Will Dagger revolutionize CI/CD?

So far, we avoided answering the question that is the click-bait title of our post (sorry 😬). And too be honest, it's probably still too early to give a definitive answer to this question (again, sorry 😬). But here's an overview of some of the things we like/don't like about Dagger:

Hell yes!

  • Dagger is fast. The caching feature allows you to iterate quickly and debug your pipelines in no time. And you can be confident that they work the same on your local machine and on a remote CI server.
  • We ❤ CUE. There's a lot to love about the language: it adds robustness to your configuration, giving you more confidence that your pipeline is configured correctly, while at the same time keeping it DRY. It allows you to create powerful abstractions which feel more elegant than existing JSON/YAML template-based solutions. In addition, there is now also a CUE language server, open-sourced by the Dagger team. Features such as autocomplete and jump-to-definition can be used in your IDE of choice, which further improve the developer experience of writing CI/CD pipelines.
  • Dagger is community-driven. A lot of CI vendors rely on the community to develop custom integrations for their platform. If Dagger succeeds in consolidating those efforts into a single ecosystem, a lot of development time can be put to more productive use.

Maybe not…

  • CUE is a relatively new and therefore not (yet) widely adopted language; there is certainly a learning curve to start using Dagger. For a lot of pipelines, it will be faster to write a Makefile that you can run both locally and remotely. Alternatively, you could use Earthfiles, which are still very readable (a mix between Make and Dockerfile syntax), and which also leverage the speed and caching capability of BuildKit. You just won't be able to create abstractions.
  • In your remote configuration, you typically run a single (or a few) action(s). These actions depend on other actions, but these are not specified in the remote configuration. This means that the visualization of your pipeline in the UI of your CI system gets kind of borked. You can "recover" this functionality by chopping up your pipeline in smaller pieces, but then you tie yourself again to a particular CI system. It is likely that Dagger will at some point come with their own CI offering that solves all of that and more.
  • You'll have to relinquish some of the features of your favorite CI platform. For example: with Azure DevOps, you can create the pipeline via a web UI. In this web UI, you start from a template, and you are presented with a list of auto-fetched parameters for configuring the template (e.g. name of a storage account, service principal, credential stores, …). With Dagger, you'll have to look up those values yourself.

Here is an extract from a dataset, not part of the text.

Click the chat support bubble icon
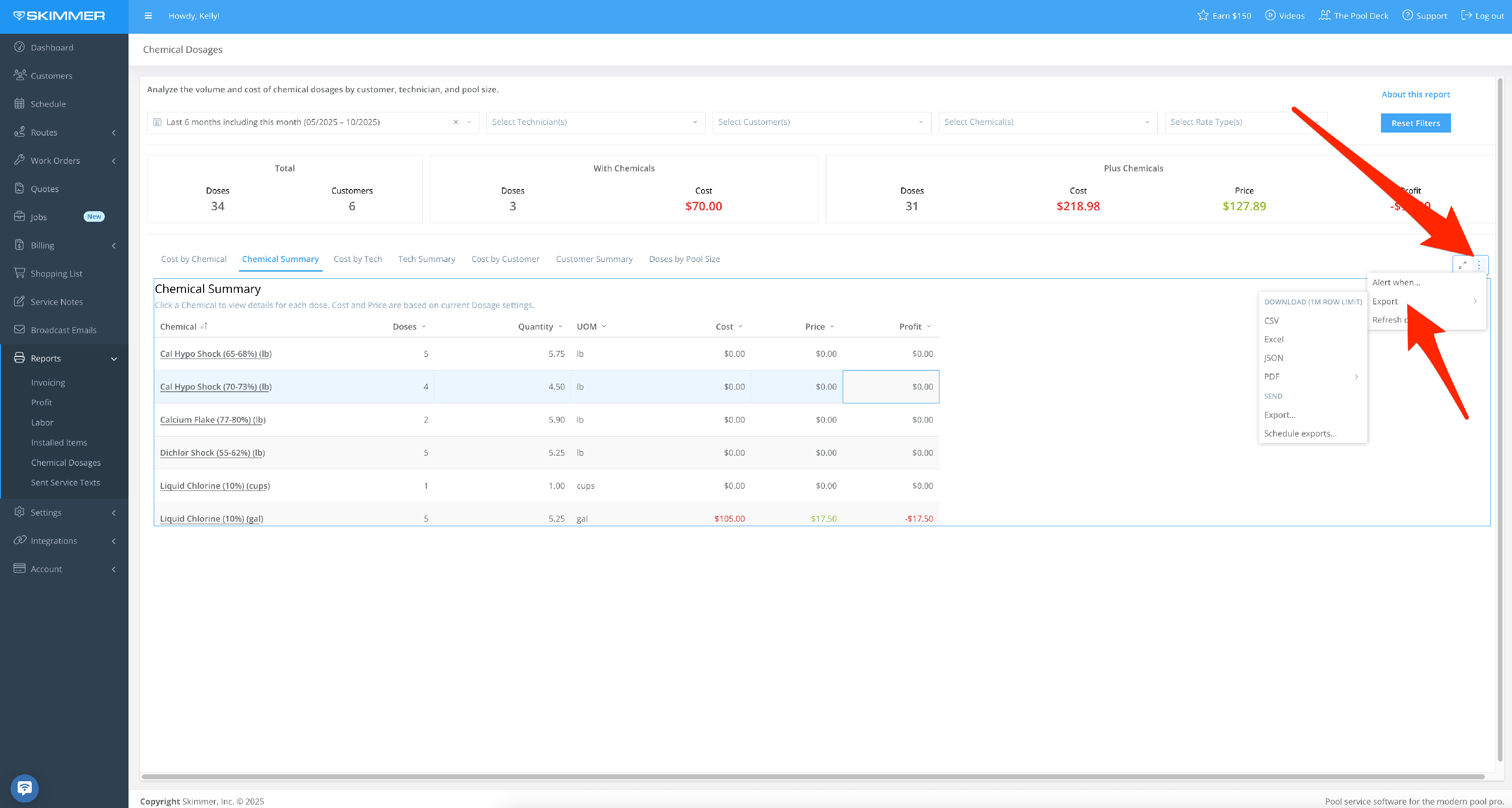1512x808 pixels. point(25,787)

Feel free to let us know if you think we missed some important arguments, either pro or contra. In the third part of this series, we'll dive a bite deeper into the Dagger pipeline spec and write a custom Dagger definition for a command-line-interface (CLI) tool.

By Hannes De Smet and Jan Vanbuel

*If you want to learn more about LLB you can check out a post by Tonis Tiigi.

**If you think this looks a lot like Go code, you’re not mistaken. The creator of CUE, Marcel Van Lohuizen, was for years a member of the Go team at Google.